TASK DETAILS: The data below holds a line containing "I Accept (44, 2550)" and a line containing "Contact Us (20, 2093)"; please quote exactly those two lines and every line between them, and nothing else.

TASK MATERIAL:
↓

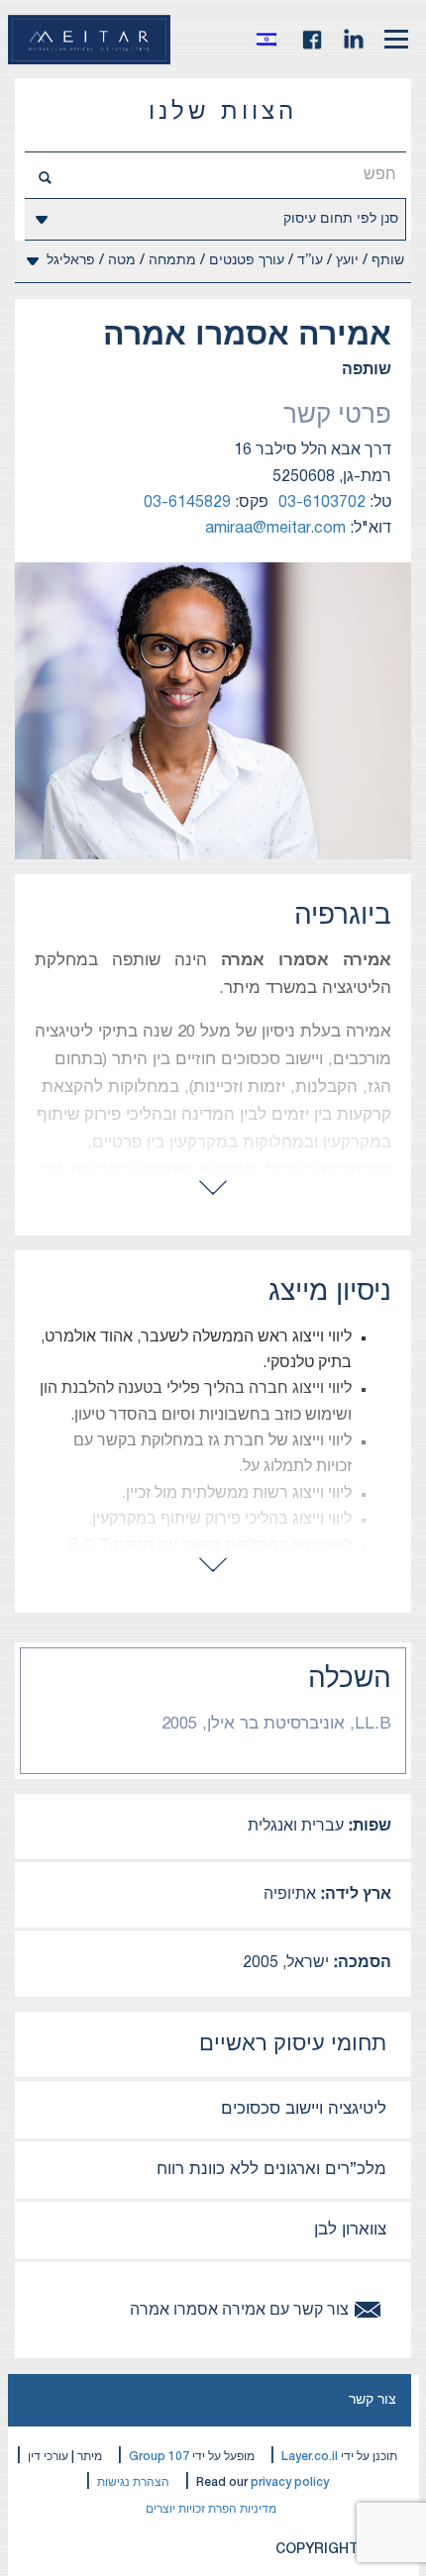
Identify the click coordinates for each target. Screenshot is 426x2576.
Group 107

↑
↓

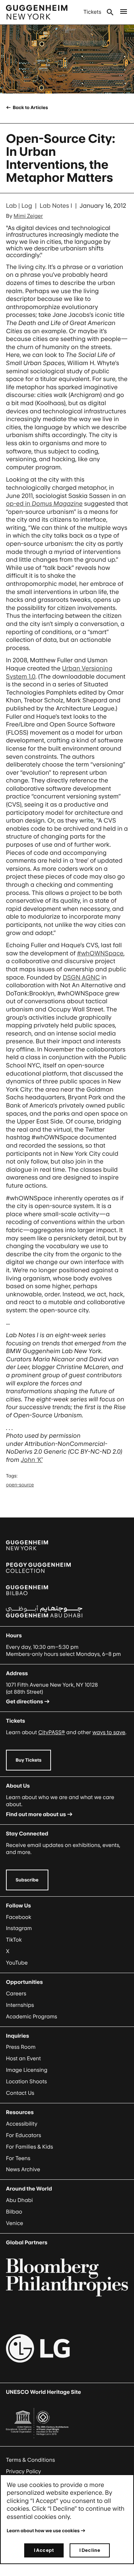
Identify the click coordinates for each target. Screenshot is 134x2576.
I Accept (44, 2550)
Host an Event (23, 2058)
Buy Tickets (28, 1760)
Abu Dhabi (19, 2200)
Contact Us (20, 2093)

↑

EXERCISE SOLUTION:
I Accept (44, 2550)
Host an Event (23, 2058)
Buy Tickets (28, 1760)
Abu Dhabi (19, 2200)
Contact Us (20, 2093)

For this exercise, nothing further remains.